Your assignment:
Starting at the line that contains "Screen dimensions: 752x523", transcribe each line exactly through the end of the data below, and skip any pictures.

Stored data:
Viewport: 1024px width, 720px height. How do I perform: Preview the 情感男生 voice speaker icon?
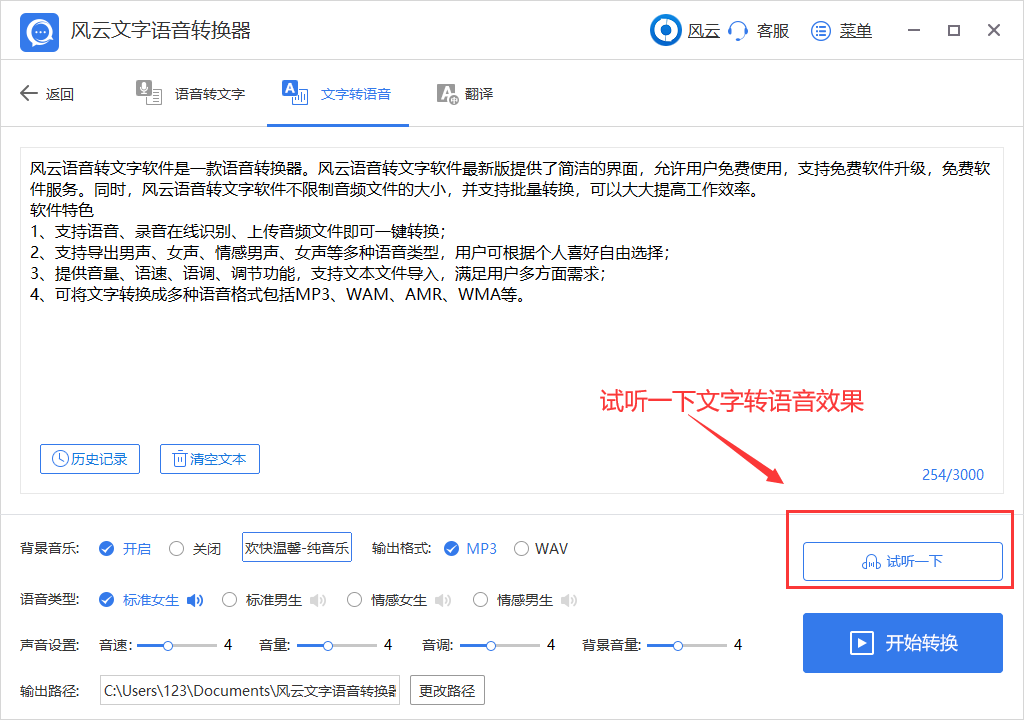tap(569, 600)
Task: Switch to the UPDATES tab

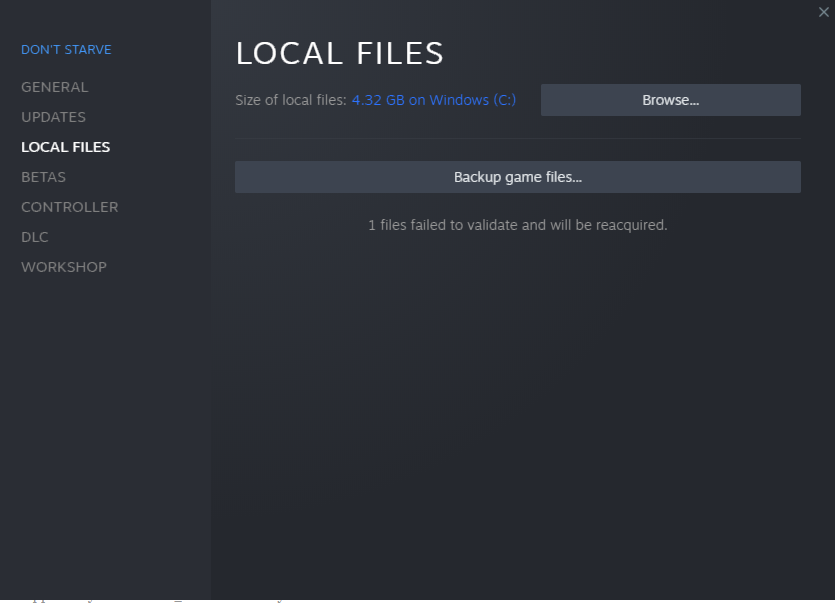Action: coord(54,117)
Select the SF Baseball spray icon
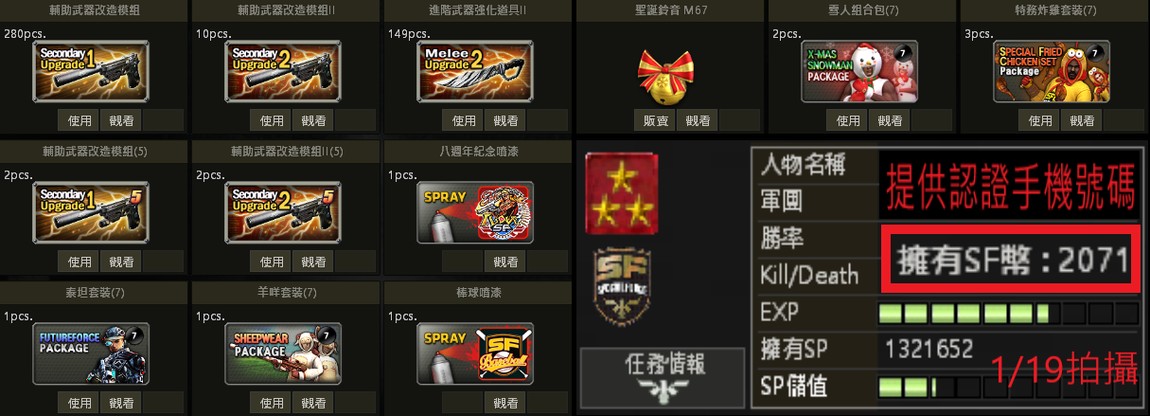Viewport: 1150px width, 416px height. pyautogui.click(x=475, y=354)
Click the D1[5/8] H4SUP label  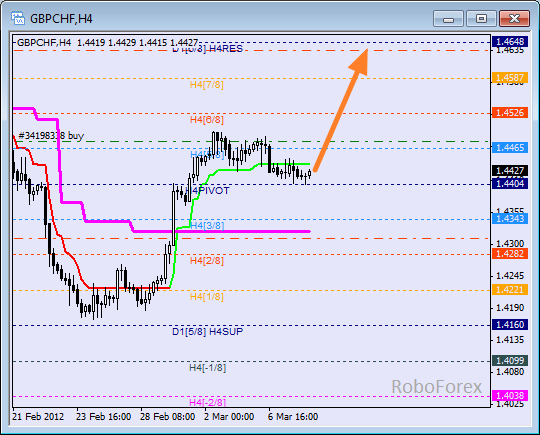[208, 332]
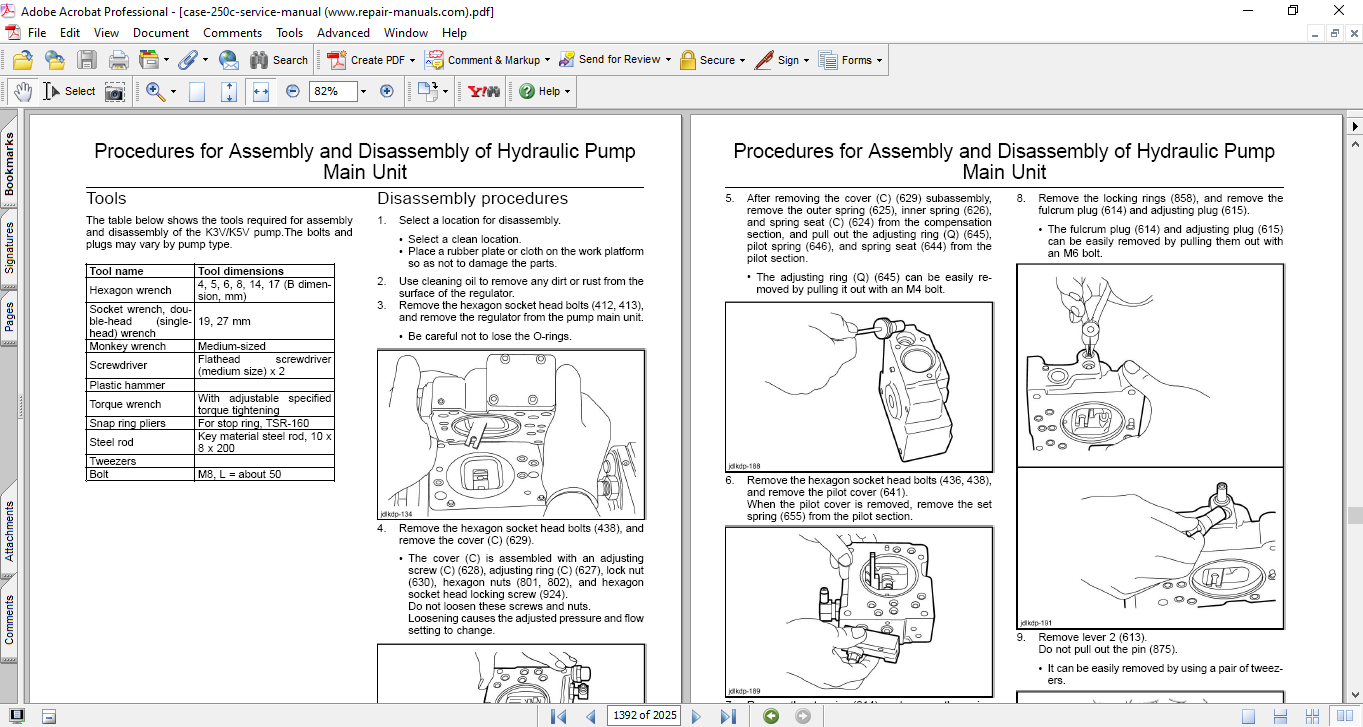Click the Email envelope globe icon

[228, 60]
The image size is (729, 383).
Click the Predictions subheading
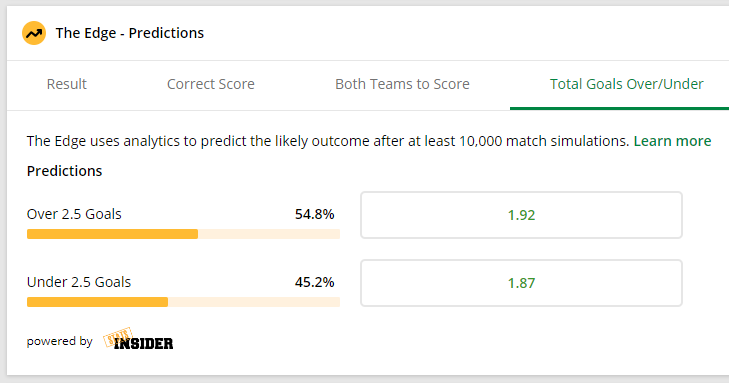[64, 171]
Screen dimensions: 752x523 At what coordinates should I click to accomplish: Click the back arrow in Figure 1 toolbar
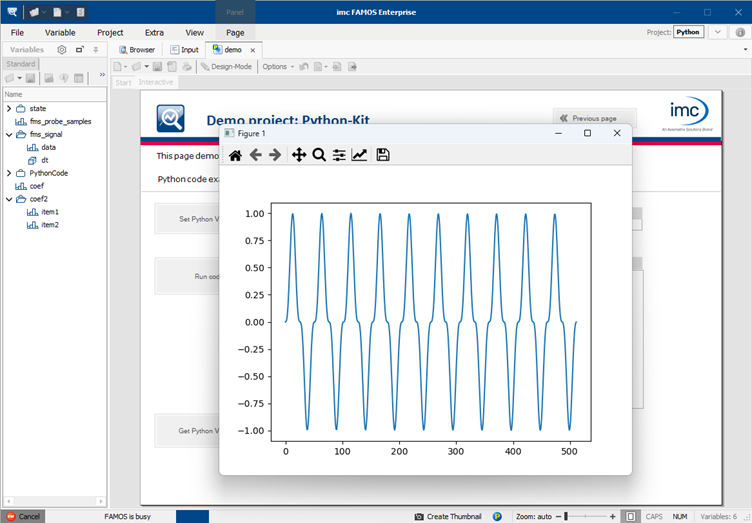click(x=255, y=155)
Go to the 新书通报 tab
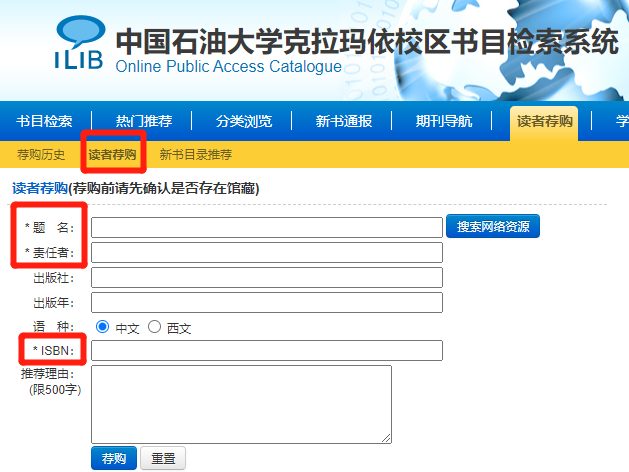 pos(344,121)
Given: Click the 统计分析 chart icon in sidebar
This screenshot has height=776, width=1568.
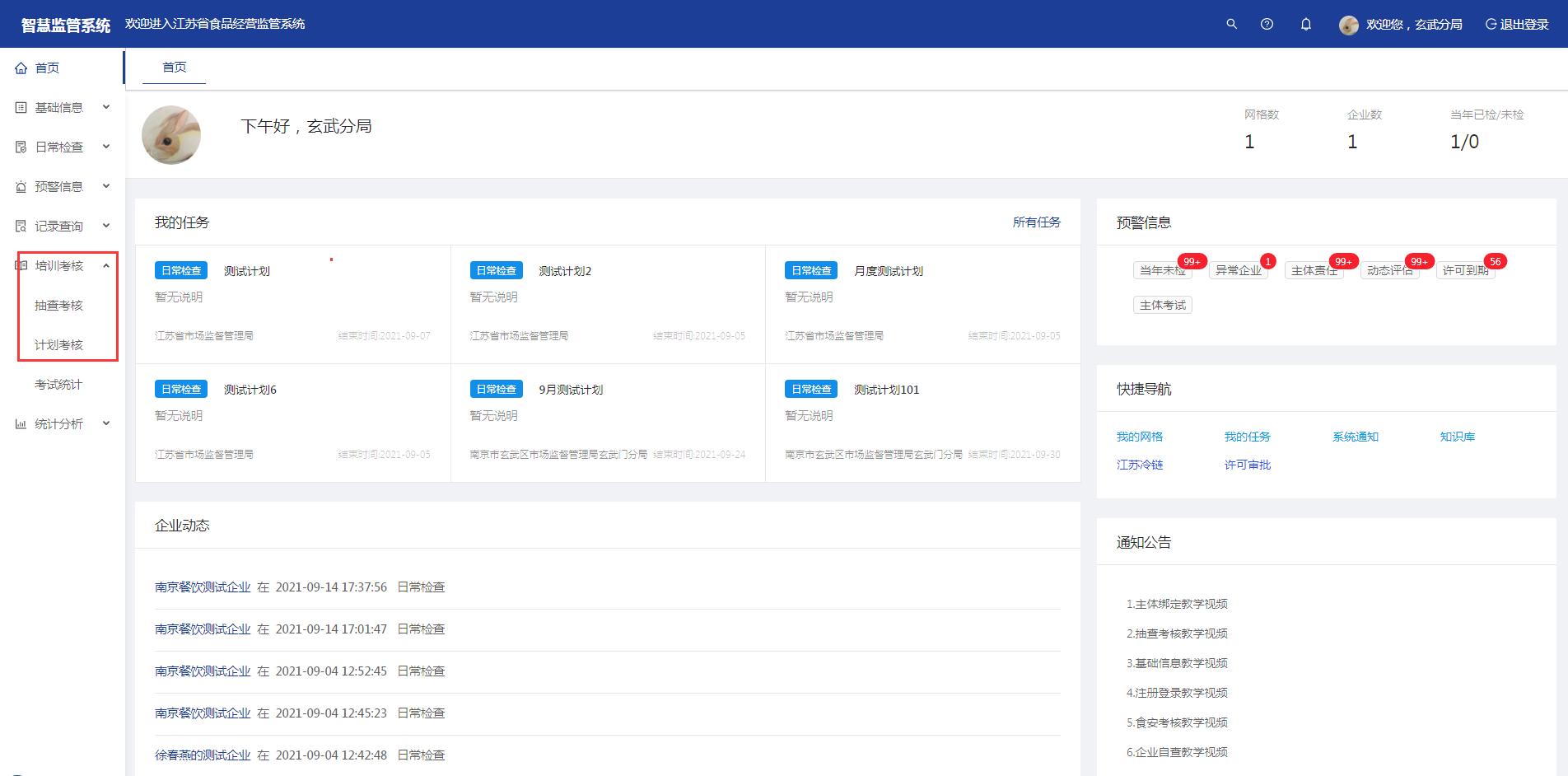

Written response:
Screen dimensions: 752x523 At what coordinates should I click to accomplish: Click the back arrow in Figure 1 toolbar
click(x=255, y=155)
Go to the 新书通报 tab
 pos(344,121)
Given: Click the 统计分析 chart icon in sidebar
This screenshot has height=776, width=1568.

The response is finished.